September 23rd, 2004

belize

Solaris 10, memcached, ....

With some spare computers around the office now, we've been tinkering with things like LVM2/device-mapper, Solaris 10, OpenSSI, etc...

I'm installing Solaris 10 now, with the intention of playing with ZFS and DTrace, but it didn't even detect my network card (yet?), so I'm not sure it'll be any fun.

In particular I want to write a DTrace script that shows in real-time how long processes are blocked on syscalls owning fds that are sockets, aggregated on the socket's endpoint. We've done this in the LiveJournal code, kinda, via a lot of manual instrumentation, but it'd be cool to do on the system globally, without modifying or restarting the application.

Well, the Solaris 10 install just failed, telling me to look at /tmp/install_log for more details, and it has none.

Okay, next project. I suppose I should learn LTT and OProfile.

Jeff Garzik (of Linux fame) saw my OSCON presentation on Slashdot and checked out memcached, replying with a ton of suggestions.

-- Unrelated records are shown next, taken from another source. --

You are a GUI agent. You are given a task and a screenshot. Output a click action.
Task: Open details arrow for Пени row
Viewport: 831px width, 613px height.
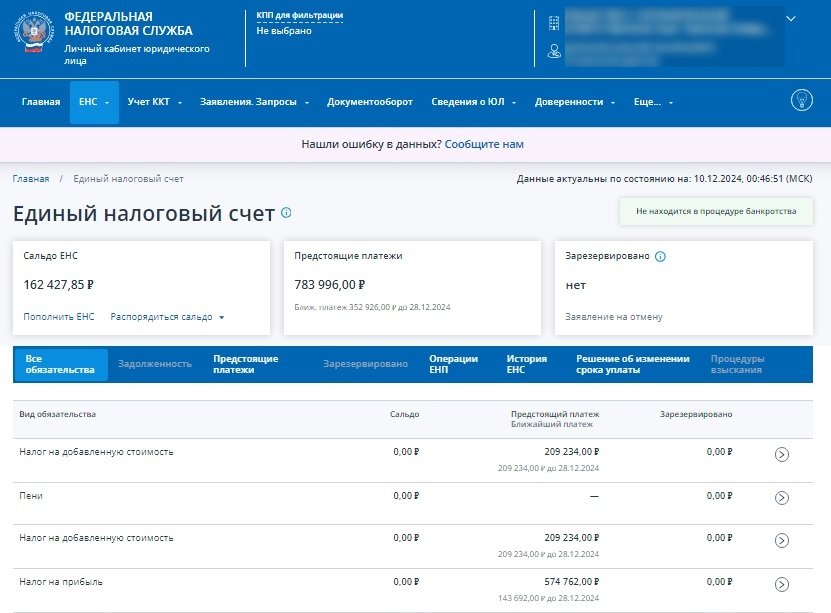tap(782, 498)
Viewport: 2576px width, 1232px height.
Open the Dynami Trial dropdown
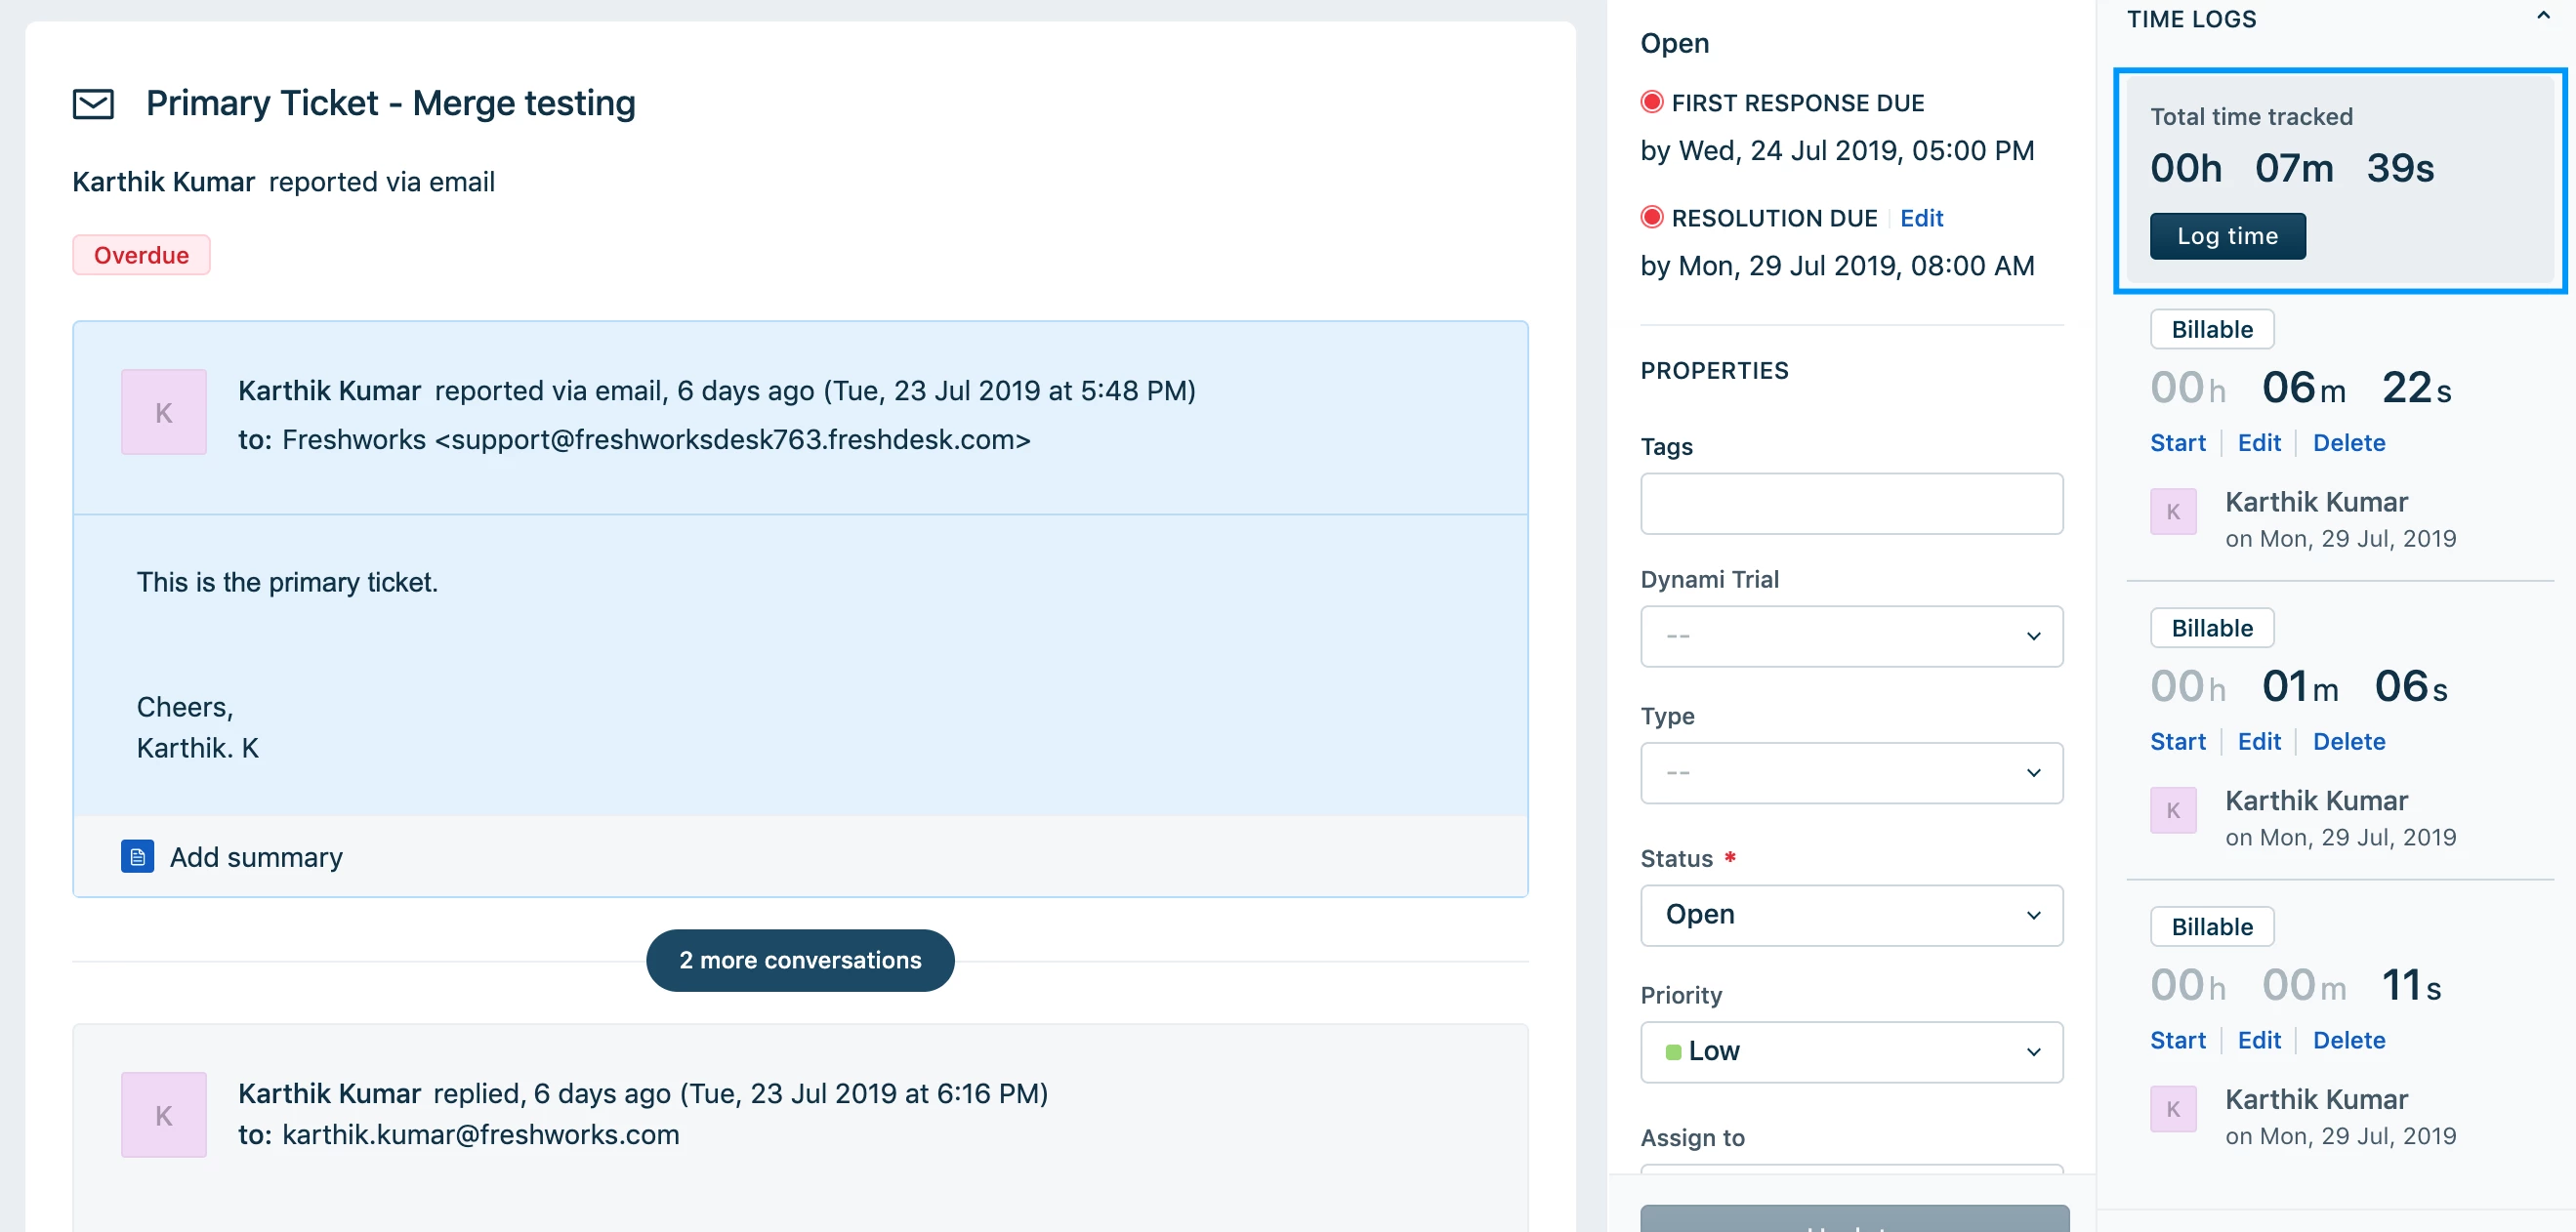1851,636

The foremost one was to not store data in the heap, where it has to be copied to the kernel all the time to send to users, but just keep it in tmpfs, in page cache, then just sendfile(2) it to sockets. So now I've been thinking of new memory layout ideas for memcached on tmpfs.... Things over 2k can have their own inode (granularity is 4k PAGE_SIZE), which is the same space as it takes in memcached. Things over 8k immediately win, taking 12k (3 pages) instead of 16k in memcached's powers-of-two allocations. Things 2k or under get interesting... could have a lot more slab granularities than powers of two, packed into 4k files in tmpfs. Then we're on the way to a global LRU, not LRU-per-size-class, if we can figure out how to rearrange data in slabs or something.